If you've ever seen a string like "SGVsbG8gV29ybGQh" and wondered what in the world that is, you've encountered Base64. It's not encryption, it's not compression, it's encoding—and understanding the difference matters.
What Base64 Actually Is
Base64 is a way to represent binary data using only ASCII characters. It takes 3 bytes (24 bits) and converts them into 4 characters from a 64-character alphabet (A-Z, a-z, 0-9, +, /).
The "=" or "==" at the end? That's padding, because Base64 works on 3-byte chunks. If your data isn't divisible by 3, padding fills in the gaps.
Why 64 Characters?
64 is 2^6, which means each character represents exactly 6 bits. Three bytes = 24 bits = four 6-bit groups = four Base64 characters. The math works out cleanly.
When to Use Base64
Embedding Images in CSS/HTML
Data URIs use Base64 to embed small images directly in CSS or HTML: "background-image: url(data:image/png;base64,iVBORw...)"

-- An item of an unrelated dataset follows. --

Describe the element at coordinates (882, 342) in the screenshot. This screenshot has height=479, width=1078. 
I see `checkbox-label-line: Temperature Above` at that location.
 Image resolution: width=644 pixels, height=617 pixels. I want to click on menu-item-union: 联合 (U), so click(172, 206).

Transmitting Binary Over JSON
JSON is text-only. If you need to include binary data (like a file upload) in a JSON payload, Base64 is a common solution.
API Authentication
HTTP Basic Auth encodes credentials as Base64. It's not encryption—anyone can decode it—so always use HTTPS.
When NOT to Use Base64
Base64 increases data size by ~33%. It should never be used for compression or "security." It's also slower to encode/decode than raw bytes.
If you're thinking "I'll Base64-compress my data," stop. Use gzip or Brotli instead.